TASK PROMPT – Which lines below fall between the one containing "This screenshot has width=865, height=541." and the one containing "Task: Open the search"? Repeat them exactly, counting both of those lines, and add nothing else.

[DATA EXTRACT — start]

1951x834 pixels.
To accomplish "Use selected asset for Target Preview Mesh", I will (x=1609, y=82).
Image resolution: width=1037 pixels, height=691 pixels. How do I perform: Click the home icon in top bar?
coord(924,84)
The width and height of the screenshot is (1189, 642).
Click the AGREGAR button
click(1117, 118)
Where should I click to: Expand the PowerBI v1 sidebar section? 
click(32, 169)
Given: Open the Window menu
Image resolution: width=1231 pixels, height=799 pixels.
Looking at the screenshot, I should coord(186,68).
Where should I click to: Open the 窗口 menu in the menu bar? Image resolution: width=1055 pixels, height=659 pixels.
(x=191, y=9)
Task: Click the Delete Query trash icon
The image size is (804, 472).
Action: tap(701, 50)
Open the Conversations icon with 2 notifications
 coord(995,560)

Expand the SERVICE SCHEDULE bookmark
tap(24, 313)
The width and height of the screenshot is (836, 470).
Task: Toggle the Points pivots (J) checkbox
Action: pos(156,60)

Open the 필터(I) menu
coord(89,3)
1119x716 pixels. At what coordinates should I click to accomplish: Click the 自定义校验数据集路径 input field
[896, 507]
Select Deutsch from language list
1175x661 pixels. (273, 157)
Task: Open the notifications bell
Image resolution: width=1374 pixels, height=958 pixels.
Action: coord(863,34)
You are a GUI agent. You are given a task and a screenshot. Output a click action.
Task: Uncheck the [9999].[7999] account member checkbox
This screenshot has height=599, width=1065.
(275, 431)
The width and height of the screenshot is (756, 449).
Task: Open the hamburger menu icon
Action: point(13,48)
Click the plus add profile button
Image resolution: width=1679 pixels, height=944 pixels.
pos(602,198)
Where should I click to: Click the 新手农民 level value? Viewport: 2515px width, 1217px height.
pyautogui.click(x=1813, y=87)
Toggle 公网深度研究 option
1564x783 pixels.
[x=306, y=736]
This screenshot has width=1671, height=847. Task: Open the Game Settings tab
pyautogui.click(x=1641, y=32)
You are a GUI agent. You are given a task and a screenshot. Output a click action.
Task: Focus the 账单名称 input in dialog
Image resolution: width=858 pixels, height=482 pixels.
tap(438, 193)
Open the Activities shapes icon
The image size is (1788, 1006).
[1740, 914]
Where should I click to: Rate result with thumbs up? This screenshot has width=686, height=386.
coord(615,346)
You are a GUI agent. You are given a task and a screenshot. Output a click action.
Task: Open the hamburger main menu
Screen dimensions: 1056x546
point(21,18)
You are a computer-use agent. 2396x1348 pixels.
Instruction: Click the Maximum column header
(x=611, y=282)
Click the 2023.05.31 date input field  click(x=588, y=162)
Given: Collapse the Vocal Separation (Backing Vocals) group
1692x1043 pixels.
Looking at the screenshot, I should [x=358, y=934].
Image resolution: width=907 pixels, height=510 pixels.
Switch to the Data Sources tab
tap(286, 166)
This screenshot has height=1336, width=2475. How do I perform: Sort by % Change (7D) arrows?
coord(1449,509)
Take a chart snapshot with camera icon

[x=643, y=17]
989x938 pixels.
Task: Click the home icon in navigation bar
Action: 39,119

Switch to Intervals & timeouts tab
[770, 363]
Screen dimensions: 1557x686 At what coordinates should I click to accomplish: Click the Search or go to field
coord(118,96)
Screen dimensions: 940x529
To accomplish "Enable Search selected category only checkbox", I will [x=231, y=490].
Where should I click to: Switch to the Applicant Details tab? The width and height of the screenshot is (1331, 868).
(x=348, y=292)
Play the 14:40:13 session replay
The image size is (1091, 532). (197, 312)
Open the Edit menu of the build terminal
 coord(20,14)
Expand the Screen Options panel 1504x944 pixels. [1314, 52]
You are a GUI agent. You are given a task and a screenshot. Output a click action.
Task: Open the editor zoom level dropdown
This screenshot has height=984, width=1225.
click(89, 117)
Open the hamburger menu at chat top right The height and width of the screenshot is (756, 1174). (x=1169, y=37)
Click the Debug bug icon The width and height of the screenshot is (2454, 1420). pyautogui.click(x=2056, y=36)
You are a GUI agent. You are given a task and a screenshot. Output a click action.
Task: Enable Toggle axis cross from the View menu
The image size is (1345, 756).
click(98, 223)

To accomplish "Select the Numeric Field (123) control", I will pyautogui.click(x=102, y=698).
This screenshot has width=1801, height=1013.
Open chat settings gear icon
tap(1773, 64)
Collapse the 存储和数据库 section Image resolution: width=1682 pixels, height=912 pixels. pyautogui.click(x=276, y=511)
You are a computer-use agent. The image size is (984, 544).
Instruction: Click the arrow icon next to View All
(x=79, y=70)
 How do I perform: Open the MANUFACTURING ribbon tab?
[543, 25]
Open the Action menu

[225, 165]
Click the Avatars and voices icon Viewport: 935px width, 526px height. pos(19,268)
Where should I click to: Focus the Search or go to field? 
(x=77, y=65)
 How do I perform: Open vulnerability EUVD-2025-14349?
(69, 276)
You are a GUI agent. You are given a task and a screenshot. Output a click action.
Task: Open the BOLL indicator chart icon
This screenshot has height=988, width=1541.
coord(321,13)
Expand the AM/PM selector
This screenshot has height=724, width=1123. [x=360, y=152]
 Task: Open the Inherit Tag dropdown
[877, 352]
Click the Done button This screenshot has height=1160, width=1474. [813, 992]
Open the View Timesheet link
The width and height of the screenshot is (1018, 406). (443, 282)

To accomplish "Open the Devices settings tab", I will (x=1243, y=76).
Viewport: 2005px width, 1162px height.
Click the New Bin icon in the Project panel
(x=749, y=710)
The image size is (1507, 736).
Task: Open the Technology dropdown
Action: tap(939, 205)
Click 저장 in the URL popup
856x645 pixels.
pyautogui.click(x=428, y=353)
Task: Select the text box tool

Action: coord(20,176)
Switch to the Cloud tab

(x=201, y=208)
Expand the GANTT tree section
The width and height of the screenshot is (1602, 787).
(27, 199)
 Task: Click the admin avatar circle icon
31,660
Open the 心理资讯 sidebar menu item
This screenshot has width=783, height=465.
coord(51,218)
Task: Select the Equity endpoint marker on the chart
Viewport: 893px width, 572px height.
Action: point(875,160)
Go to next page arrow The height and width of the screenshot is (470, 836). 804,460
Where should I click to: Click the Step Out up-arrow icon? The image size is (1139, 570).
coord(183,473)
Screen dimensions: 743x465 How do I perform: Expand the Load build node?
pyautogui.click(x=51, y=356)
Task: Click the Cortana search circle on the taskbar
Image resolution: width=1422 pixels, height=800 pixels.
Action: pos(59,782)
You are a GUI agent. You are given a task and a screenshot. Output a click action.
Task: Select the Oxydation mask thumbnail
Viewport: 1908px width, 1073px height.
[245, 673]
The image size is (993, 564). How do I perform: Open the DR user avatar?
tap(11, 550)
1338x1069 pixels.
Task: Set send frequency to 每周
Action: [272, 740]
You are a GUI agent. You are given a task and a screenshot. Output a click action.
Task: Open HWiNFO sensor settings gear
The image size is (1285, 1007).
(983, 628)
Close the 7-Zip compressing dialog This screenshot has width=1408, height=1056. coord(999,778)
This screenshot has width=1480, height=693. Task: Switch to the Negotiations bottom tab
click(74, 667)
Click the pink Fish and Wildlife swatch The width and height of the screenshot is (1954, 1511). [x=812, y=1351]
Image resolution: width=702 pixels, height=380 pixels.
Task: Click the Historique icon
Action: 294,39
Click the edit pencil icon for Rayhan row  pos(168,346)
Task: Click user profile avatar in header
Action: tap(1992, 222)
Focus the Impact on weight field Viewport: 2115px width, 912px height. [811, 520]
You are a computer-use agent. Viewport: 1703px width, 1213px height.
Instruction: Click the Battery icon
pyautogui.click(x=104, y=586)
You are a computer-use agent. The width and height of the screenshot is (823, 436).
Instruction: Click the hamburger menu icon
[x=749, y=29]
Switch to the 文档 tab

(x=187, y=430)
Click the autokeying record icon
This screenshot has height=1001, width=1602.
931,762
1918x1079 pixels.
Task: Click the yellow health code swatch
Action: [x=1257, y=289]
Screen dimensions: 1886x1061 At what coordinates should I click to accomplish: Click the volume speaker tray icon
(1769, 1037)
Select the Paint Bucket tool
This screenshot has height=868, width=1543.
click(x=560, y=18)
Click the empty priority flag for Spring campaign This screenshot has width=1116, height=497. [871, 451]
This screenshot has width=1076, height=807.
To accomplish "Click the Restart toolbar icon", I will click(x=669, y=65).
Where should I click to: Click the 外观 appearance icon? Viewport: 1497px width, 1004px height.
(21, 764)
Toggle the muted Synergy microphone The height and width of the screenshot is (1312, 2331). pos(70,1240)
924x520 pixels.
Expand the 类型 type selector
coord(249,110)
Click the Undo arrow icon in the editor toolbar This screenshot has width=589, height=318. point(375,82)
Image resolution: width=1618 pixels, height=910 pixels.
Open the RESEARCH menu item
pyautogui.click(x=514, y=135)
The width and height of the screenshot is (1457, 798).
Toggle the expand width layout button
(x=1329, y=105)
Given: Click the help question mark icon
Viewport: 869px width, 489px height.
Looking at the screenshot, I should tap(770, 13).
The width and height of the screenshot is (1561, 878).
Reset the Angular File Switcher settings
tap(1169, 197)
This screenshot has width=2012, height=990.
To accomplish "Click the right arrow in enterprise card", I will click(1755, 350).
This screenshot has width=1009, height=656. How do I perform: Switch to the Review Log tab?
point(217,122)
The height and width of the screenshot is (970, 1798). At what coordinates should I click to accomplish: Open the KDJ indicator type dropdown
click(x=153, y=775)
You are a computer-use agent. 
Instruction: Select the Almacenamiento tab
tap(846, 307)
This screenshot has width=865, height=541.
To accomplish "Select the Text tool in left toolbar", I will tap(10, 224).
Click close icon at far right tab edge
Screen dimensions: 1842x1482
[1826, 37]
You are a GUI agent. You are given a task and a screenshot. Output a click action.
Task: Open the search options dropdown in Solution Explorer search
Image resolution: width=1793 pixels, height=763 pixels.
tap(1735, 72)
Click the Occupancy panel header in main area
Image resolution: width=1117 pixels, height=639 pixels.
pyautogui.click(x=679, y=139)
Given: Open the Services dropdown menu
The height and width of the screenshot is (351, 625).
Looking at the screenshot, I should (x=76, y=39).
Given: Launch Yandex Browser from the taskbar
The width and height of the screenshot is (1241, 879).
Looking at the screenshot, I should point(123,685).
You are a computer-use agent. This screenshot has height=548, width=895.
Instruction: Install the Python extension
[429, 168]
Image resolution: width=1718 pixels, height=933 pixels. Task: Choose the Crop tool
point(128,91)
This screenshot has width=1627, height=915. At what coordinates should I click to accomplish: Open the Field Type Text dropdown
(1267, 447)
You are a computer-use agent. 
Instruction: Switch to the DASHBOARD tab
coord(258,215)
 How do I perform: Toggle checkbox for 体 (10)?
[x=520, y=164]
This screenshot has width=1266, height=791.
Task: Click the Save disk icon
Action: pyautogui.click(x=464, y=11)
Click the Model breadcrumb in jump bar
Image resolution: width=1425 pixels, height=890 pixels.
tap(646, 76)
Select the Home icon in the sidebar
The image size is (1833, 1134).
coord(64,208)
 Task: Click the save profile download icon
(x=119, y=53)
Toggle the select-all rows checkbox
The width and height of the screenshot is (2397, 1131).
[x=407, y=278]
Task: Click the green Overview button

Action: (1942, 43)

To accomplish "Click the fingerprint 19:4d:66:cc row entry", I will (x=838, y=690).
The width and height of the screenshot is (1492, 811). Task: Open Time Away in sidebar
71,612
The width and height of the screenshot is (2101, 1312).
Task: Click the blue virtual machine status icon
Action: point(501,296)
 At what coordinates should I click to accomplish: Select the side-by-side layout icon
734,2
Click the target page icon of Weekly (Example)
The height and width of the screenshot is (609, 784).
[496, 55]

[DATA EXTRACT — finish]

COMPLETED TASK –
This screenshot has width=865, height=541.
To accomplish "Select the Text tool in left toolbar", I will tap(10, 224).
Click close icon at far right tab edge
Screen dimensions: 1842x1482
[1826, 37]
You are a GUI agent. You are given a task and a screenshot. Output a click action.
Task: Open the search options dropdown in Solution Explorer search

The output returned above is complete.